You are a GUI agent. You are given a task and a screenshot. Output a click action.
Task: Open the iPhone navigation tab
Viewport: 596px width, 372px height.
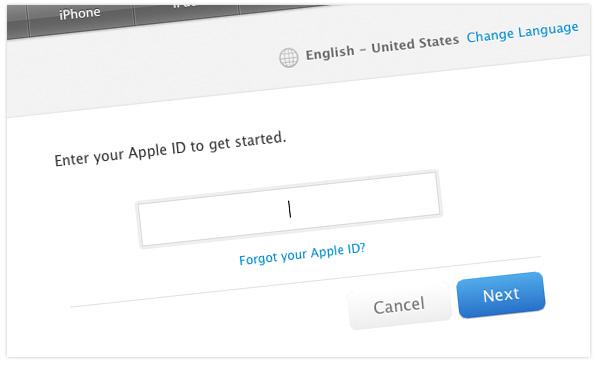tap(81, 18)
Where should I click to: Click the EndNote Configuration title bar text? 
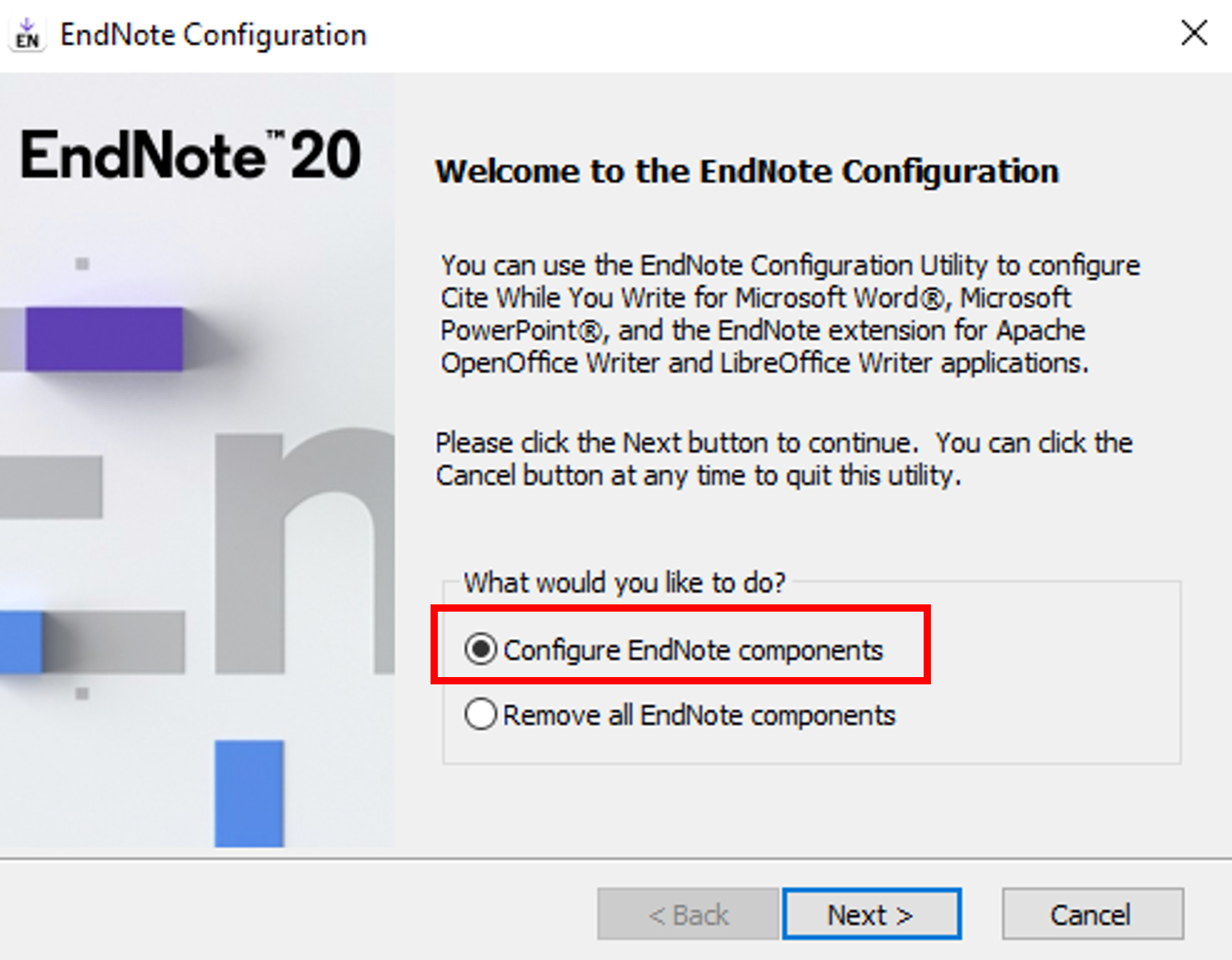pos(213,35)
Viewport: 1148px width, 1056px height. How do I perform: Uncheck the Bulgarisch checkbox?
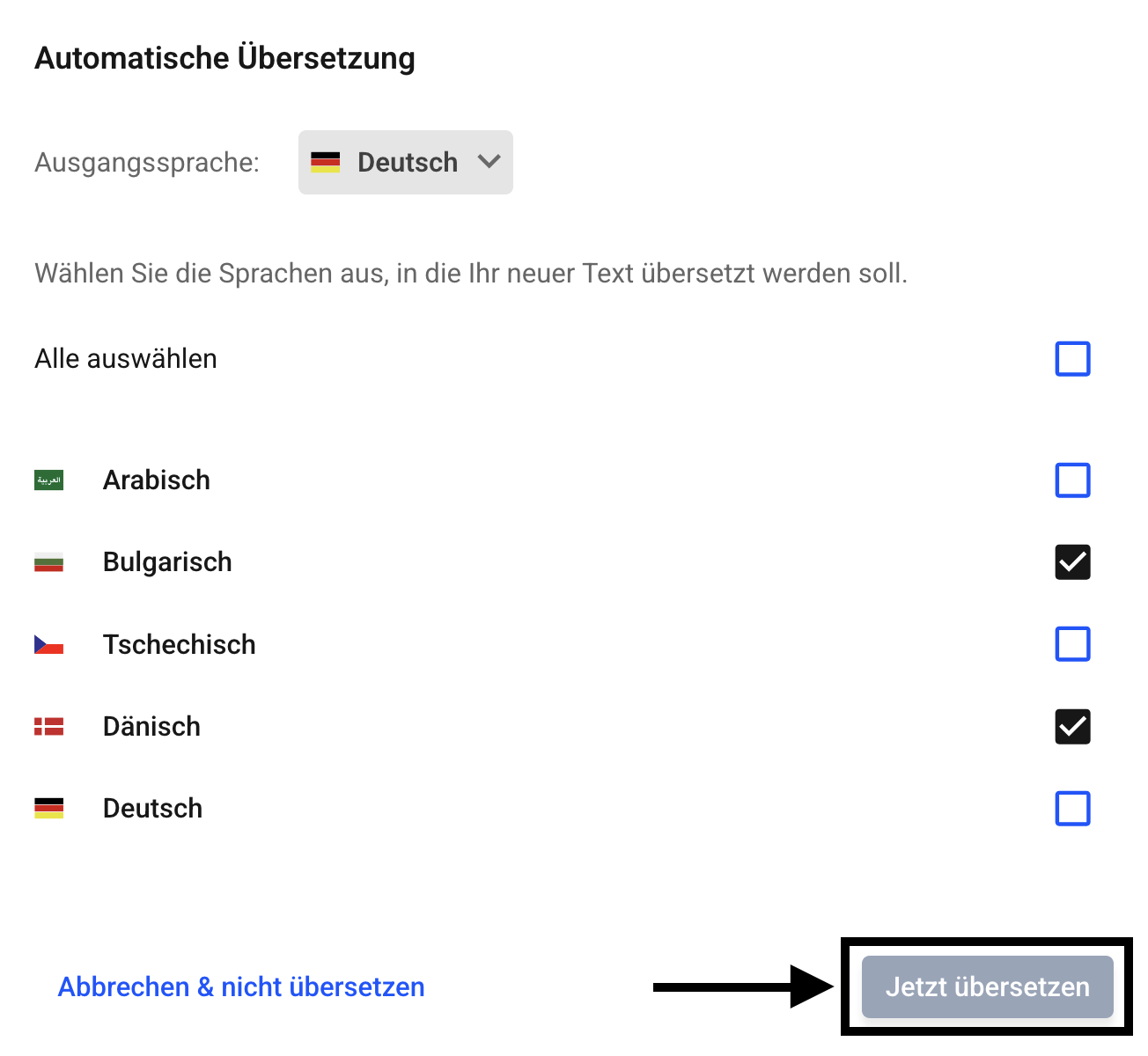point(1072,562)
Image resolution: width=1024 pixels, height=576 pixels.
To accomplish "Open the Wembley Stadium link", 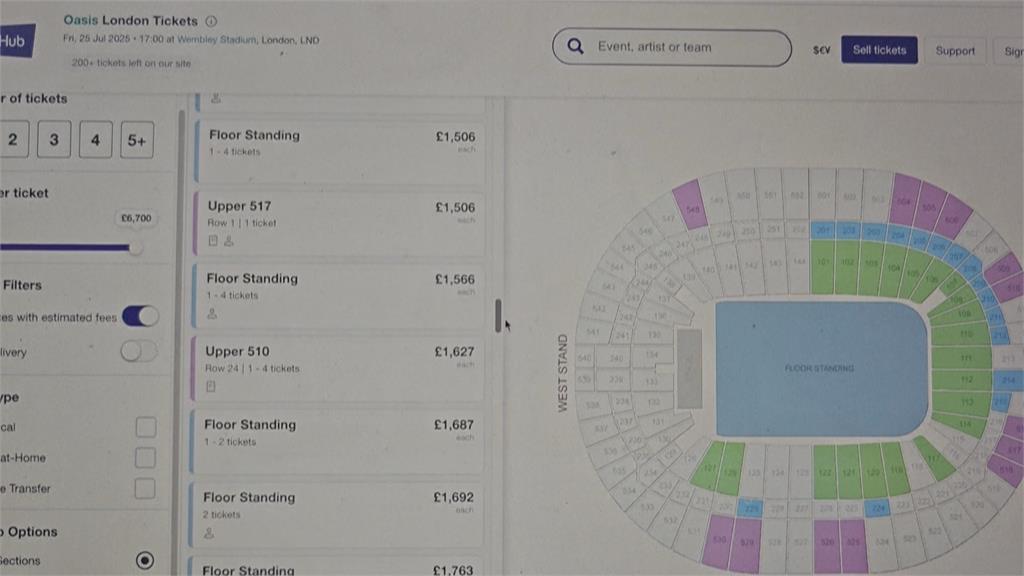I will [217, 40].
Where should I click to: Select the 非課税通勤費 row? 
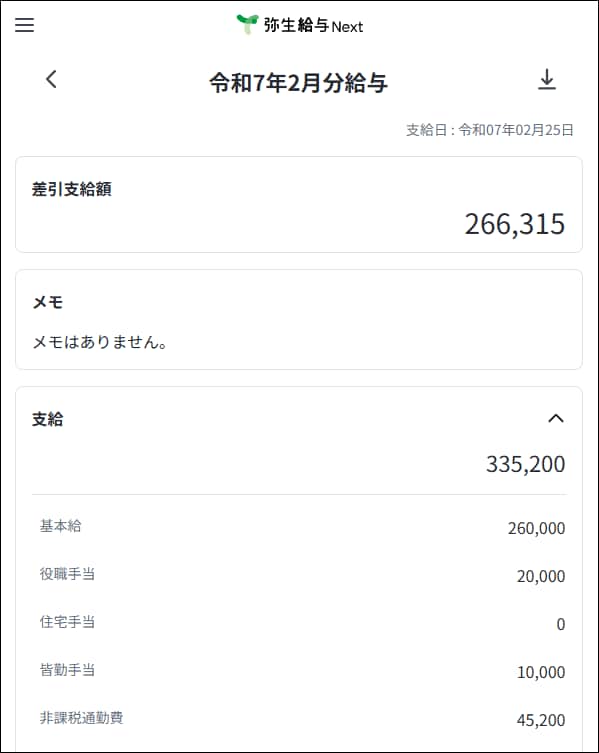click(x=299, y=719)
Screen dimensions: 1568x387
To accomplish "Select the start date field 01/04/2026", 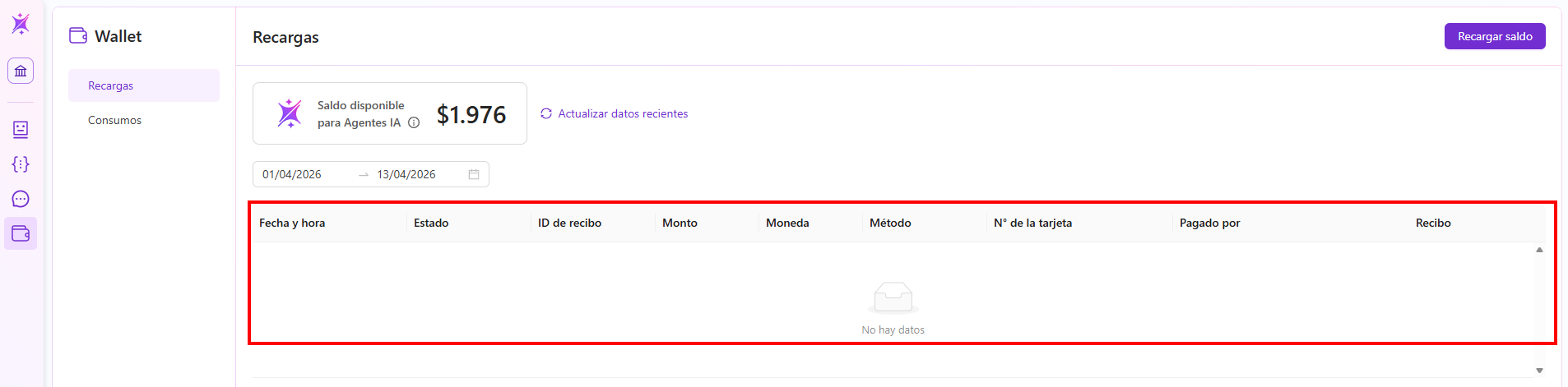I will point(292,174).
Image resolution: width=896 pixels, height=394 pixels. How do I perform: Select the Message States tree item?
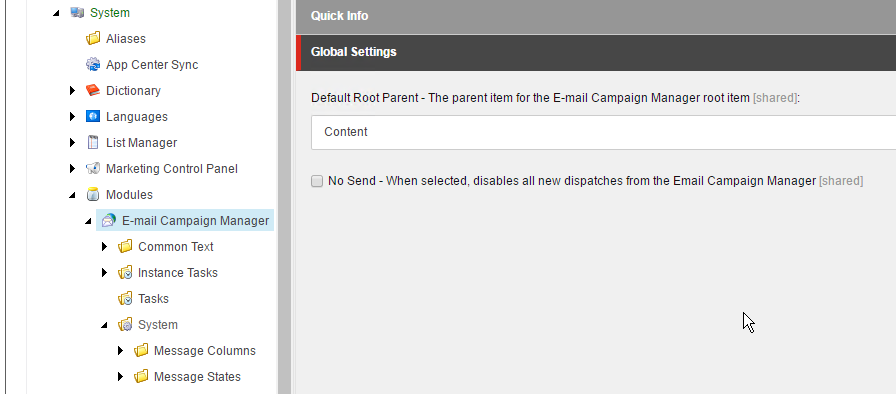pos(197,377)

┄┄┄┄┄┄┄┄┄┄┄┄┄┄┄┄┄┄┄┄

### EXERCISE DESCRIPTION
Using the records above, print exactly the run of lines that starts with the line with "Where should I click to: Click" and goes on through the line with "Image resolution: width=1024", pictures excluded.

### TASK SOLUTION
Where should I click to: Click the EndNote Configuration title bar text? 
pos(213,35)
Viewport: 1148px width, 1056px height. How do I perform: Uncheck the Bulgarisch checkbox?
point(1072,562)
Image resolution: width=1024 pixels, height=576 pixels.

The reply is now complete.